Types of chancery and equity cases include but are not limited to squabbles over inherited property, drafting of wills, land and land rights, trusts, unpaid debts, and marriage settlements. When perusing the equity cases I discovered many types of documents.
The pleading contained the Complaint of the plaintiff, and the Answer of the defendant.
In situations where cases remained undecided for several years, the original plaintiffs might have been succeeded by their survivors, and as a result, the title of the case may change. As an example Sullivan vs. Wexler became Sullivan vs. Johnson when Wexler died. In cases with several defendants each defendant was heard separately so although the case was the same there were several extant files under different names.
Witnesses were questioned using a document called an interrogatory. These witnesses could be questioned on behalf of the defendant or the plantiff. Witnesses answered questions about the case, under oath, sometimes in the court itself and other times before a justice of the peace, in their office before the trial. Their answers were recorded and signed.

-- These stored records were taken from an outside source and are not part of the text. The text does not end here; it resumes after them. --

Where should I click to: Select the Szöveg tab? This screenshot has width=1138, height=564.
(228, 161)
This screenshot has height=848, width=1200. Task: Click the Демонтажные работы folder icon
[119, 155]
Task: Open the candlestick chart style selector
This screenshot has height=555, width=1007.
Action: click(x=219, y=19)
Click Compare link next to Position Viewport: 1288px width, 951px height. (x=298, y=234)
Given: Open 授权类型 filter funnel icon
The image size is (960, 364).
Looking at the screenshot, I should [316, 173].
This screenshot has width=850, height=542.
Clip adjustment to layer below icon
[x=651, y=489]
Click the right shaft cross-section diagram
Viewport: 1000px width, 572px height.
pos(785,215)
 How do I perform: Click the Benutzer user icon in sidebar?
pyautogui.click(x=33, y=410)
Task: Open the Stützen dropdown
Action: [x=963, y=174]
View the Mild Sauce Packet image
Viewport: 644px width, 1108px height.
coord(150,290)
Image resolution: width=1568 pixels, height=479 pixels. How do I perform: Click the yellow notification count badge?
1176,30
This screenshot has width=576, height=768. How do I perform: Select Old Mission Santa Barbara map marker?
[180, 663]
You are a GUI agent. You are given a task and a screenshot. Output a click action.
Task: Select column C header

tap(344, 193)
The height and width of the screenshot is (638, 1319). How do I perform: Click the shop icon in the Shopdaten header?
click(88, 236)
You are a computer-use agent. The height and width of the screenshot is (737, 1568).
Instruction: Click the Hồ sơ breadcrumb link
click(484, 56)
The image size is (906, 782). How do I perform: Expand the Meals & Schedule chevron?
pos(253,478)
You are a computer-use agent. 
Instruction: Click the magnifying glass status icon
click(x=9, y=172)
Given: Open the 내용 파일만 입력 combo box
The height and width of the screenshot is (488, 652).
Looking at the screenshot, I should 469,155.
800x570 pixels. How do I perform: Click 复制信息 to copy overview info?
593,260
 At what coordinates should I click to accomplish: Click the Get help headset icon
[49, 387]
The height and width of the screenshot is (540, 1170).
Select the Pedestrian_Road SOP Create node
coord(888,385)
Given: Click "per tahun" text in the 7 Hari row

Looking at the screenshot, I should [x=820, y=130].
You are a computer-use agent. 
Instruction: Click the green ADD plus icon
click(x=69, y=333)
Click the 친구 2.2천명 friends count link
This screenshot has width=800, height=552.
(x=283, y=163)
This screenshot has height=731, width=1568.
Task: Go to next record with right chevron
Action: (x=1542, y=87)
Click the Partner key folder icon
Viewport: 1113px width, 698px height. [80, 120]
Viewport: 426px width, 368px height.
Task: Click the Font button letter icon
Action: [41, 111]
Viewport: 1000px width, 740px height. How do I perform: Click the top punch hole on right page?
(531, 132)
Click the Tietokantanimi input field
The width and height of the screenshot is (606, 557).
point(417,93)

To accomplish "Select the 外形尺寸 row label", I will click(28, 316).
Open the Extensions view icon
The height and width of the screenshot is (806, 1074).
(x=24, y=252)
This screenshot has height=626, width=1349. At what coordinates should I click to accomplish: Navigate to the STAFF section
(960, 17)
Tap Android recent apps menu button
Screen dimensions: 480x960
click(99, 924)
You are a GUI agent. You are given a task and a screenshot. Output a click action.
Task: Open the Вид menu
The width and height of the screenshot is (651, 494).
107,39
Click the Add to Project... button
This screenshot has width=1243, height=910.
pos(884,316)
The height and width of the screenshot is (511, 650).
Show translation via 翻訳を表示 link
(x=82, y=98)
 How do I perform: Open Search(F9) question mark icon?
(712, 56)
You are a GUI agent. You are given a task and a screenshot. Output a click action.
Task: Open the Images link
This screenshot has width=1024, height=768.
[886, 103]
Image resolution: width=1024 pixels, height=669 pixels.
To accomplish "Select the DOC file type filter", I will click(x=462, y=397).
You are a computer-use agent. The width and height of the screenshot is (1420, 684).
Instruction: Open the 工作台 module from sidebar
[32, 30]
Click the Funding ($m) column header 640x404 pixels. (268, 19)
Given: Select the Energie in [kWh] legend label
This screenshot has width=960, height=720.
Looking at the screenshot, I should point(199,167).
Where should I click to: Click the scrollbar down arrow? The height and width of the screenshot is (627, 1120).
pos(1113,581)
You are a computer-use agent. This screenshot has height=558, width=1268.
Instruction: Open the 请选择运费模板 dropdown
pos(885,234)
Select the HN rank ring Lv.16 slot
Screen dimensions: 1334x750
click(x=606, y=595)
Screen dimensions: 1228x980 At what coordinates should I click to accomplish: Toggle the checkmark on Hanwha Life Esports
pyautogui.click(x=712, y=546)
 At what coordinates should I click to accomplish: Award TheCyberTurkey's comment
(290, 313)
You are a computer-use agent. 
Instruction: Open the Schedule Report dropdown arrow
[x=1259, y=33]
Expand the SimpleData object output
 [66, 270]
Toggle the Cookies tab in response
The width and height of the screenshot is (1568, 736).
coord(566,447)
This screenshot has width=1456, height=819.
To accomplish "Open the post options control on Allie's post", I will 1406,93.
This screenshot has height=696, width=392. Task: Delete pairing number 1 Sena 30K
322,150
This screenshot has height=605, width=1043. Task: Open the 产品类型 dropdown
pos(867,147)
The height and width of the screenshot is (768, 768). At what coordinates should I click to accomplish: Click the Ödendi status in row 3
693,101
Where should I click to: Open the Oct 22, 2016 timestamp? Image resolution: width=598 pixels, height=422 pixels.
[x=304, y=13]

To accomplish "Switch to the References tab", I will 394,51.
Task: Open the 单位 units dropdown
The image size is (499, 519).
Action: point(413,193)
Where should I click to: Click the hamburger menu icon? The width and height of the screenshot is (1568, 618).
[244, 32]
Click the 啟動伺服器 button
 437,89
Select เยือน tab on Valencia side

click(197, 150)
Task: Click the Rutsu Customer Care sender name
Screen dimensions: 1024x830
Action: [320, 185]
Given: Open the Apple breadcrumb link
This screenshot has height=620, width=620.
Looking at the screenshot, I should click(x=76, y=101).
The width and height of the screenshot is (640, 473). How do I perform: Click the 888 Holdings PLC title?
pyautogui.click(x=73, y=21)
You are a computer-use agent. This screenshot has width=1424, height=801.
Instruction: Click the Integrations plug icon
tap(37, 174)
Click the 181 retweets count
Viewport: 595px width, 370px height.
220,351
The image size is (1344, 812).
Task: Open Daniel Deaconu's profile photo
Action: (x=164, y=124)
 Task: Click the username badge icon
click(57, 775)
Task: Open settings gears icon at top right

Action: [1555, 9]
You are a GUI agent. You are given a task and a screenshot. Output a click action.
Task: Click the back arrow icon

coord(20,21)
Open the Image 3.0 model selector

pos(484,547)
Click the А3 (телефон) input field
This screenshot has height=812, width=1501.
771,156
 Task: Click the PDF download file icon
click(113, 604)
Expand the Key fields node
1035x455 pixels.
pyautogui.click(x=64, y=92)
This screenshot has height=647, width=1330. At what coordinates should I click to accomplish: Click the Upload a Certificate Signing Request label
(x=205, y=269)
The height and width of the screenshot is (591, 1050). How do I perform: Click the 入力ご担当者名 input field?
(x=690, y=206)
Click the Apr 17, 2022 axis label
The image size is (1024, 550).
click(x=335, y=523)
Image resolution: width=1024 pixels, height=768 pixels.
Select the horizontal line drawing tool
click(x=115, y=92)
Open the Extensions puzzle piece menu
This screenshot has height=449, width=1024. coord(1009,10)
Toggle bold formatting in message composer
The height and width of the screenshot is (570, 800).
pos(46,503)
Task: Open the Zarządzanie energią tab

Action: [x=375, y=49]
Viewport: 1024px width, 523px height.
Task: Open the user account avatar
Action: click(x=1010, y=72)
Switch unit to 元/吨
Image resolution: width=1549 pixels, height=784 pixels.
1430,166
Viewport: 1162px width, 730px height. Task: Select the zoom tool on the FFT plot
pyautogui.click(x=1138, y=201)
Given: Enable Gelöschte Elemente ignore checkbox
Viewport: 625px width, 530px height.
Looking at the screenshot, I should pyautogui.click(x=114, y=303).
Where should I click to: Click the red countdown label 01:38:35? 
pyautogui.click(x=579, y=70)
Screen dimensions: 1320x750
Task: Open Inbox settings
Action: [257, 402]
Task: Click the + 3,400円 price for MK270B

Some of the documents I found were exhibits. These exhibits
included, title deeds, marriage settlements, wills, business ledgers, accounts, and family and estate papers, used in court to support an arguments made by either party. Additionally, I uncovered subpoenas, directives to the sheriff, and in most files a decree, the written statement of the final decision of the justice. All documents were of course handwritten and I have attempted to transcribe a few for you here.